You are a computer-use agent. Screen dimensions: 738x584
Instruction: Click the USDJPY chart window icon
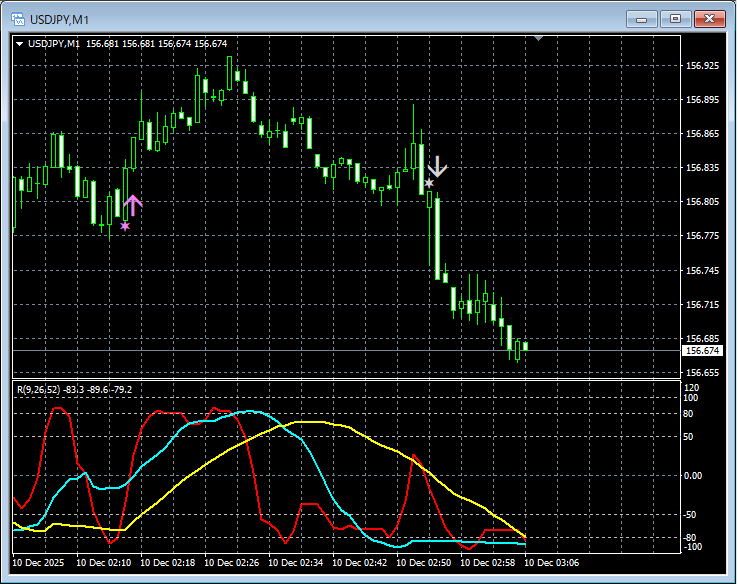click(17, 18)
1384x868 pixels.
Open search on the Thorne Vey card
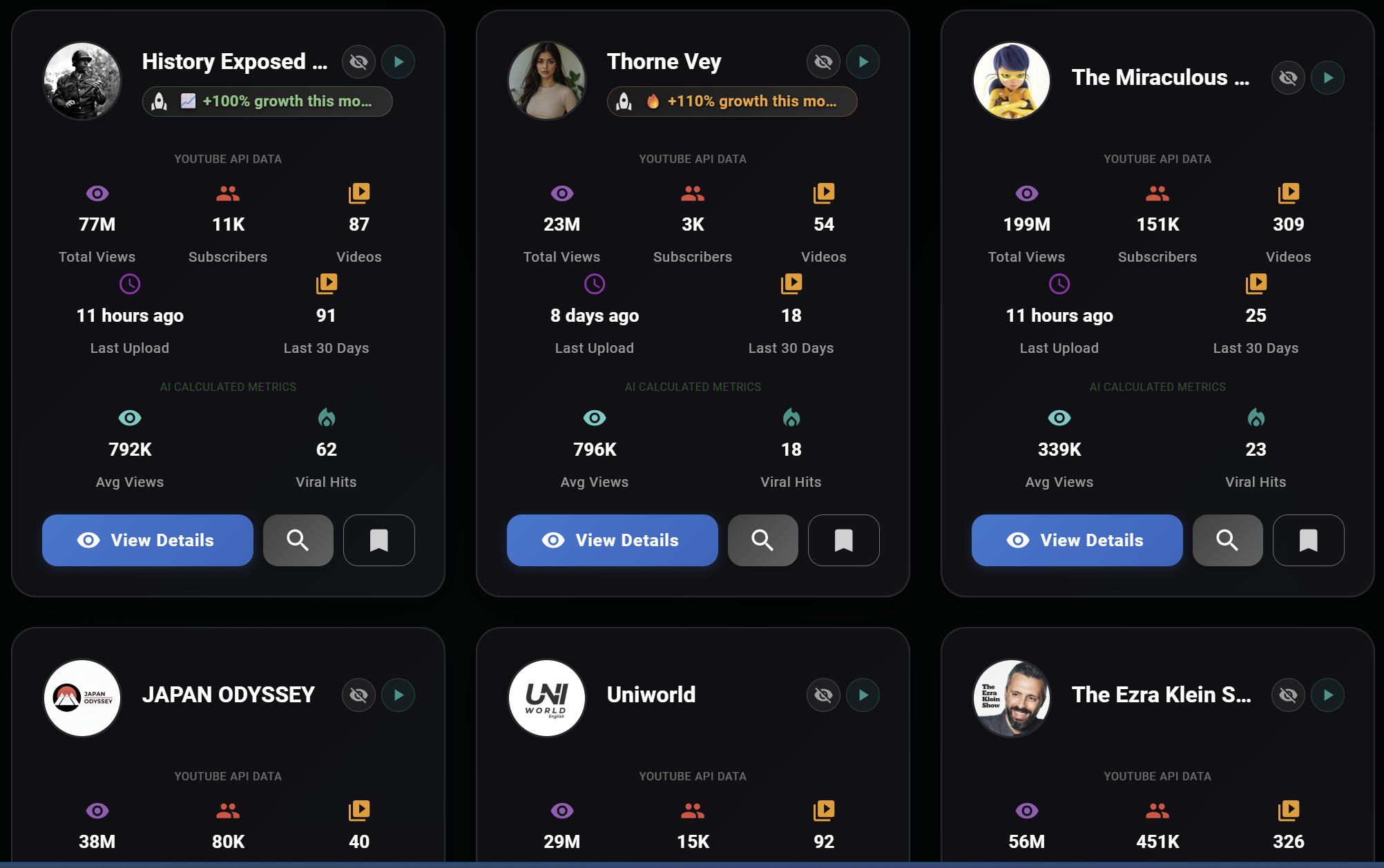tap(762, 540)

**The task:** Copy out the rows above word for word, leaving out the pictures.

**Answer to this problem:**
You are a computer-use agent. Screen dimensions: 738x584
Instruction: Click the USDJPY chart window icon
click(17, 18)
1384x868 pixels.
Open search on the Thorne Vey card
tap(762, 540)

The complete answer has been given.